==== Extrait choisi ====
«Une de mes [connaissances] a vu son loyer augmenter de 500$ du jour au lendemain. Je ne comprends pas pourquoi le gouvernement ne protège pas les gens contre ces abus des propriétaires. Il devrait y avoir une loi pour définir une limite d’augmentation des loyers. Ça n’a pas de sens», s’indigne Benoit Frison, un résident du nord-ouest de Calgary.
Ce dernier met en lumière une tendance qui semble se généraliser dans la province. L’Alberta occupe actuellement la position de tête au pays avec un taux de croissance annuel de 18,3% pour ses appartements et condominiums construits à des fins locatives, selon un rapport de Rentals.ca.
«Je décrirais la situation comme très préoccupante. À Calgary et à Edmonton, les loyers augmentent plus rapidement que dans n’importe quelle autre grande ville canadienne», résume à son tour Janis Irwin, porte-parole du Nouveau Parti démocratique (NPD) de l’Alberta en matière de logement.
==== Extrait source ====
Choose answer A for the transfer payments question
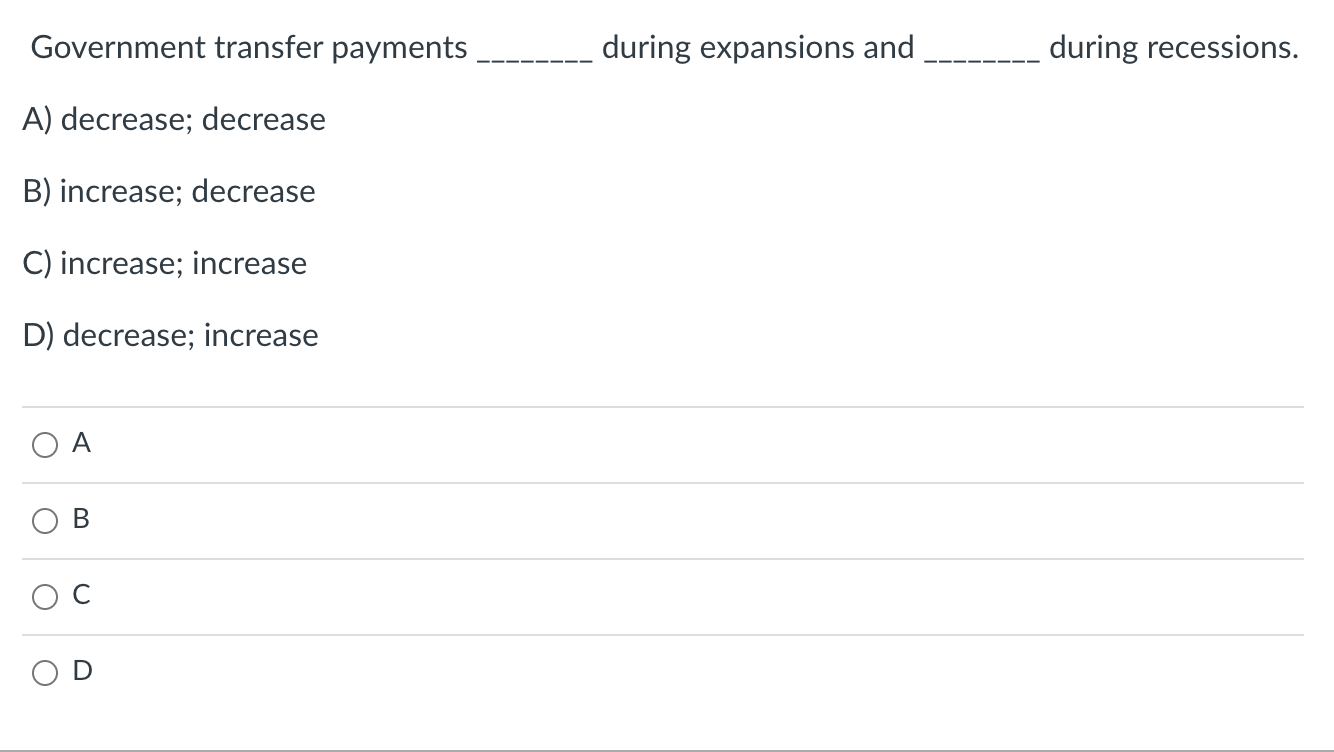Image resolution: width=1334 pixels, height=752 pixels. (x=44, y=444)
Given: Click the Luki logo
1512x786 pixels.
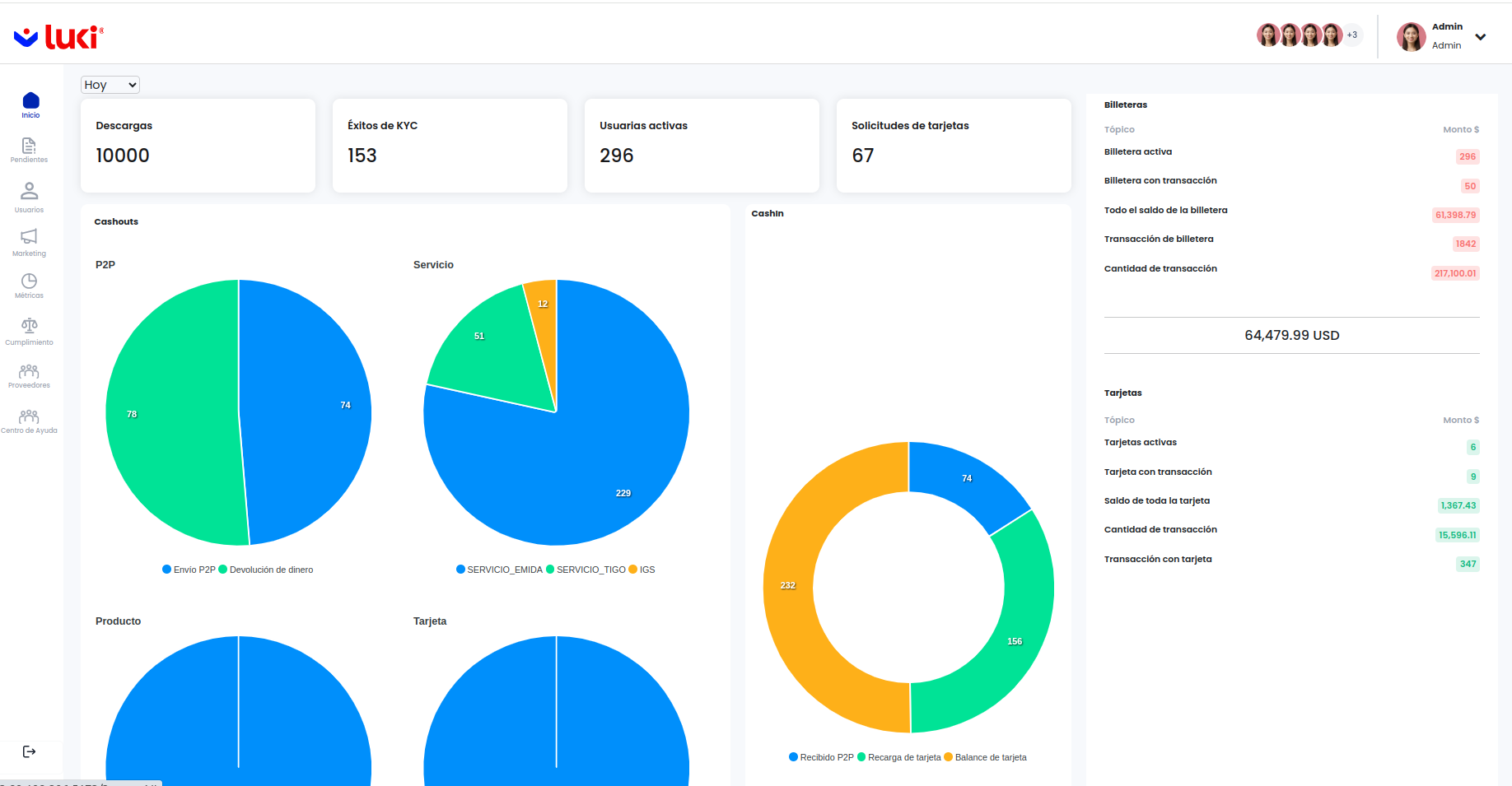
====
__Exercices à faire__.
A. Citez le texte sur la hausse des loyers en Alberta en commençant par « Ce dernier met » et en continuant jusqu'à « rapport de Rentals.ca. ».
B. Prolongez le texte sur la hausse des loyers en Alberta à partir de sa dernière phrase.
Ce matériel provient d'une autre source.

__Corrigé__.
A.
Ce dernier met en lumière une tendance qui semble se généraliser dans la province. L’Alberta occupe actuellement la position de tête au pays avec un taux de croissance annuel de 18,3% pour ses appartements et condominiums construits à des fins locatives, selon un rapport de Rentals.ca.

B.
Pour répondre à cette problématique, la députée a proposé, en décembre dernier, un projet de loi visant à instaurer un contrôle temporaire des loyers. Son objectif : offrir un répit aux locataires et empêcher certains propriétaires de profiter indûment de la hausse de la demande sur le marché immobilier.
Un premier plafonnement sur deux ans aurait gelé les augmentations à 2%. Par la suite, un taux légèrement plus élevé, aligné sur le niveau d’inflation de la province, mais ne dépassant pas 5% de croissance annuelle, aurait été instauré pour les deux années suivantes.
«En ce moment, il y a des personnes qui font face à des augmentations de 20, 30, même 50%. C’est insoutenable pour le citoyen moyen. Dans les deux métropoles c’est pire, mais la situation touche aussi Lloydminster, Red, Deer et Grande Prairie», fait valoir le député de la circonscription d’Edmonton-Highlands-Norwood.
La ville de Lloydminster, située à la frontière entre l’Alberta et la Saskatchewan, a par exemple enregistré un taux de croissance de 27,2% au cours de la dernière année, indique Rentals.ca.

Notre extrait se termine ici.